Um setembro amarelo e preto

14/09/2021 às 07:37.
Atualizado em 05/12/2021 às 05:52

O tema que vou tratar neste artigo é gatilho para mim. Ao escrevê-lo, rememorei traumas que acompanham a trajetória da população negra numa sociedade hostil às nossas dores. Em 2019, assisti ao filme “Coringa” e uma frase nunca mais saiu da minha cabeça: “A pior parte de ter uma doença mental é que as pessoas esperam que você se comporte como se não a tivesse”. Se isso ocorre com todas as pessoas, independentemente da cor, imagine como é ser negro e ter um transtorno mental.
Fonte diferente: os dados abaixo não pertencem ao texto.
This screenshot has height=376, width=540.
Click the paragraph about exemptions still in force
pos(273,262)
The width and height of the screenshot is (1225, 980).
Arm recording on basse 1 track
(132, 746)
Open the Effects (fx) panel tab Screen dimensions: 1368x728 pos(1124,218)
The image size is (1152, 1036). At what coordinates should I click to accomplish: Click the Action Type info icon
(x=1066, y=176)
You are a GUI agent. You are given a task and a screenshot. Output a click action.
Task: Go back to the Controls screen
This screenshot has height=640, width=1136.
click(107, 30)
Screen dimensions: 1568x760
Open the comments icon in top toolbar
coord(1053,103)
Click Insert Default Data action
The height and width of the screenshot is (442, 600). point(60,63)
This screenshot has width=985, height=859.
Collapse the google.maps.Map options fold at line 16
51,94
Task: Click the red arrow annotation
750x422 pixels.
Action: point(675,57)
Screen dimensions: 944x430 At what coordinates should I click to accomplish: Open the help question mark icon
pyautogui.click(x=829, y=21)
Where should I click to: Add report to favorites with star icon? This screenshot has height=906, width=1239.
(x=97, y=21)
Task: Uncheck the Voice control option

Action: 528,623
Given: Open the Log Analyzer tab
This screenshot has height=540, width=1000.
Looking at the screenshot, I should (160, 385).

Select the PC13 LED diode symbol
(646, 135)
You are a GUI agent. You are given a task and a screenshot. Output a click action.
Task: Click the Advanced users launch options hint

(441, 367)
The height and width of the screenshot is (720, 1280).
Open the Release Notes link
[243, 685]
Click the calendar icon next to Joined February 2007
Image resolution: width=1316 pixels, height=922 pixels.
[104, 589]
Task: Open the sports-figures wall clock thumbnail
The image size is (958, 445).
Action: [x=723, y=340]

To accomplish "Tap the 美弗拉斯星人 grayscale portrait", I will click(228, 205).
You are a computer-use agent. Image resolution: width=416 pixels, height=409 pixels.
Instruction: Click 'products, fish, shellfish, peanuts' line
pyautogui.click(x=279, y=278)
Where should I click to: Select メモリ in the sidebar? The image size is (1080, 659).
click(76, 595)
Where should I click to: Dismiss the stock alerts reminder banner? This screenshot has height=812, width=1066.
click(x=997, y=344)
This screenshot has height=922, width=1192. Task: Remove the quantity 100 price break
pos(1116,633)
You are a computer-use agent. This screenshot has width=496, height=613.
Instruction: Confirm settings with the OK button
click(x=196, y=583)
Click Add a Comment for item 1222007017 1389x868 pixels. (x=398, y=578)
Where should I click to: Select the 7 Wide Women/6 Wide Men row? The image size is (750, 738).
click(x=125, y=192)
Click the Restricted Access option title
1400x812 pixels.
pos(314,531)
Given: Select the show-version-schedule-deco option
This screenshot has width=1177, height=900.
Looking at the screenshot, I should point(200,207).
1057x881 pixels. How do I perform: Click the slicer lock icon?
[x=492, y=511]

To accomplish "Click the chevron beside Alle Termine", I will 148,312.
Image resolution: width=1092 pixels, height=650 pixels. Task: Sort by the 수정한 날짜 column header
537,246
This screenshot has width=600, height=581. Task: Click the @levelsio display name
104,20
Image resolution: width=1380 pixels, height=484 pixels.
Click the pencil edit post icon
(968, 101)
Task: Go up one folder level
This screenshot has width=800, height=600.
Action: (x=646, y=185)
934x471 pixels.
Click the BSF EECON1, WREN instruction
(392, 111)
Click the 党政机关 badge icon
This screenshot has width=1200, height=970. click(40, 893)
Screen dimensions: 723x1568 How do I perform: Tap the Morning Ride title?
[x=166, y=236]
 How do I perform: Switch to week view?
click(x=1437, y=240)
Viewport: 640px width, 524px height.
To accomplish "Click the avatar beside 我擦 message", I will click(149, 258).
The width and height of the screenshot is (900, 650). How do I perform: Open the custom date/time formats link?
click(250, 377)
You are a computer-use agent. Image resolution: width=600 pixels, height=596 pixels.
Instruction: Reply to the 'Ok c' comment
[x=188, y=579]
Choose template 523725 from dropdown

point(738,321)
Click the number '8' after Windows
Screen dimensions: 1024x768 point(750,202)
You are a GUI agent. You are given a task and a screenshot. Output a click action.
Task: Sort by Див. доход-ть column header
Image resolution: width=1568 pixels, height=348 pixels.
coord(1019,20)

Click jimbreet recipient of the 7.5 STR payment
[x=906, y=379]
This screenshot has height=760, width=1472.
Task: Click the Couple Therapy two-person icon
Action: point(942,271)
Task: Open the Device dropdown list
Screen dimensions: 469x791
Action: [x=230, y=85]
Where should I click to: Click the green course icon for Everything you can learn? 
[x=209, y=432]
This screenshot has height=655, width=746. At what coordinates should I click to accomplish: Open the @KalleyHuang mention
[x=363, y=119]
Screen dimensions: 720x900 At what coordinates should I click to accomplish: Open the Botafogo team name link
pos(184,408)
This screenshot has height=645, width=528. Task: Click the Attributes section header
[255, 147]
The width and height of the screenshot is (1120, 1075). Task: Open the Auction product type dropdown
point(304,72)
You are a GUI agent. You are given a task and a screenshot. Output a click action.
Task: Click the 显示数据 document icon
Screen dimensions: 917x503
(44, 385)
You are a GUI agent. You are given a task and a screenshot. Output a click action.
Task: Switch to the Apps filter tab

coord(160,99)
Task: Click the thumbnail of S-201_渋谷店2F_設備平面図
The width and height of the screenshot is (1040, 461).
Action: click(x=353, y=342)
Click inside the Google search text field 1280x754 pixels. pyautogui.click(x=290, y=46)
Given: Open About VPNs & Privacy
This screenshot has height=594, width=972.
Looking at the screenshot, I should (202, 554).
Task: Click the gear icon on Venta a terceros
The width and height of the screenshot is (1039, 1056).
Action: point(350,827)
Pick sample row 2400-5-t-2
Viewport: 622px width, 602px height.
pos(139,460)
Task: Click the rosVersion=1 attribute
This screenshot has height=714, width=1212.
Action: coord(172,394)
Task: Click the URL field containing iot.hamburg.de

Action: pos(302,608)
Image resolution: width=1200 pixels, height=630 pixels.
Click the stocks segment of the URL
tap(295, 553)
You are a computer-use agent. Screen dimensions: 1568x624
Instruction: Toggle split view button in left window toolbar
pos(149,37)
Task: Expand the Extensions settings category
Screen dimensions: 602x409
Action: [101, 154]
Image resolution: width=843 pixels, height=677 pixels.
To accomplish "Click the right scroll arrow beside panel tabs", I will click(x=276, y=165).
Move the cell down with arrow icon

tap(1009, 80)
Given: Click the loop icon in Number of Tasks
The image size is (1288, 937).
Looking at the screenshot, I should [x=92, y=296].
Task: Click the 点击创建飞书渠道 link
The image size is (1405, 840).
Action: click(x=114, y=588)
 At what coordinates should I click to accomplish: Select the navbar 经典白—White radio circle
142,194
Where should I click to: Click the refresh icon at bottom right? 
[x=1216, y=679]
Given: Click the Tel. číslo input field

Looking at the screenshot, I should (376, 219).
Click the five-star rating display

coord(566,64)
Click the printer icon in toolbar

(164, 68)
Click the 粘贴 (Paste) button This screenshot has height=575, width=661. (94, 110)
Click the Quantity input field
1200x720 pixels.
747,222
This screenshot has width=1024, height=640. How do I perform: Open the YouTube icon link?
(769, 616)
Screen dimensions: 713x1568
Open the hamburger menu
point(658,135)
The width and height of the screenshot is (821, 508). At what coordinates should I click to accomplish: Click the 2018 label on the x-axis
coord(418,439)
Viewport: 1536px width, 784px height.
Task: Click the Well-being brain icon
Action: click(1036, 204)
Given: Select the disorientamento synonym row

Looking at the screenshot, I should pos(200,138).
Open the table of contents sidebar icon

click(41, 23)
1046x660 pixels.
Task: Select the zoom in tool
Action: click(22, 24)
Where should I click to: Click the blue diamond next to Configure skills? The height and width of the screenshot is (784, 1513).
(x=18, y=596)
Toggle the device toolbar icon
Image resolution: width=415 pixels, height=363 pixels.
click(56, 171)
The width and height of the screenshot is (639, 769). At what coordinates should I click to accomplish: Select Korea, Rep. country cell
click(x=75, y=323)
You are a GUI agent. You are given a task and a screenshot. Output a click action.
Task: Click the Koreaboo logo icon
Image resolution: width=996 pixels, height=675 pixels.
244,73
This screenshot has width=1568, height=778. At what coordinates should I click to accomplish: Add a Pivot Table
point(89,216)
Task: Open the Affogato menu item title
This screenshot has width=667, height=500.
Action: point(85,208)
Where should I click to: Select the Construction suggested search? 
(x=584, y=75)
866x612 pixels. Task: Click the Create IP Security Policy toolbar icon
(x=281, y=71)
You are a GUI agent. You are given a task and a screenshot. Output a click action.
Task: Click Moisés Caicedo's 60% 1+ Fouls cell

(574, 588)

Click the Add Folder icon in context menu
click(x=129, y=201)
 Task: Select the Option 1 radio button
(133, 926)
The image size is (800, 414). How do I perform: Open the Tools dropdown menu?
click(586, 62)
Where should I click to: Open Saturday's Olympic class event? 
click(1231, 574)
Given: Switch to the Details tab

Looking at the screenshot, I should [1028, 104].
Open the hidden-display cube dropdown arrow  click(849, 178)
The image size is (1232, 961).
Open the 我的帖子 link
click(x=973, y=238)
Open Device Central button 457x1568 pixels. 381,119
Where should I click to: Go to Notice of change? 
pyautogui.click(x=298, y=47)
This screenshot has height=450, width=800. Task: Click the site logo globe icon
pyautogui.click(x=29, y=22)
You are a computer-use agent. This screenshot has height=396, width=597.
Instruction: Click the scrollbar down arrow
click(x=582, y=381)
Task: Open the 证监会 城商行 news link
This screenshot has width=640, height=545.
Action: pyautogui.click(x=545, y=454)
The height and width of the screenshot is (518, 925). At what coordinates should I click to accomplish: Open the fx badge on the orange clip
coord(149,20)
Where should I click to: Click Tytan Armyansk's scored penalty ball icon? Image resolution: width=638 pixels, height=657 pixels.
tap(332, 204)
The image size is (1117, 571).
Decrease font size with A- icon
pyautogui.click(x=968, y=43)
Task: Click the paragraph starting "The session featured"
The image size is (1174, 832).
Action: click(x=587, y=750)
Sabe-se que a depressão é um dos fatores determinantes que aumenta o risco de alguém cometer suicídio. Uma pesquisa apresentada na cartilha “Óbitos por suicídio entre adolescentes e jovens negros 2012 a 2016”, elaborada pelo Ministério da Saúde, revela outro dado: o racismo é, também, um determinante de risco, de cunho psicológico, para o suicídio. 

Hoje, consigo compreender com clareza as relações entre racismo, depressão e suicídio. Nós, pessoas negras, todos os dias, estamos expostos a experienciarmos o não lugar, a ausência de sentimento de pertença, o sentimento de inferioridade, a rejeição, a negligência, humilhações, abuso, inadequação, inadaptação, sensação de incapacidade, solidão e isolamento social. 

Além de tudo isso, não há no Brasil um sistema de saúde que dê conta de prestar um serviço especializado que ampare a população negra. Passamos uma vida engolindo o choro e guardando dores e sofrimentos na mente e na alma. Nem a saúde privada consegue prestar um serviço de excelência, haja vista a carência de profissionais que reconheçam o racismo estrutural como um desencadeador de transtornos mentais. Na verdade, muitos desses profissionais sequer reconhecem a existência do racismo estrutural. 

E não estamos falando de um assunto novo. Desde o início da escravidão, há registros de depressão entre os escravizados. O termo “banzo” designava um estado de melancolia, tristeza profunda, que acometia os escravizados. Além de deixar o escravizado com baixa imunidade e vulnerável a outras doenças, o banzo provocava muitos suicídios, ocasionados pelo desespero ou como forma de resistência.

No contexto atual, o desespero e/ou a tentativa de resistir fazem, consoante a pesquisa do Ministério da Saúde, com que a cada dez suicídios, 6 ocorram entre adolescentes e jovens negros. Mais dados apontam que, no ano de 2016, o risco de suicídio foi 45% maior nesse grupo em relação aos jovens brancos. Uma coisa digo: quando alguém diz que a nossa luta é “mi mi mi” ou que pessoas pretas se vitimizam, essa pessoa está colaborando para aumentar essa estatística. O racismo estrutural é tão perverso que ele é capaz, literalmente, de nos fazer desistir da vida.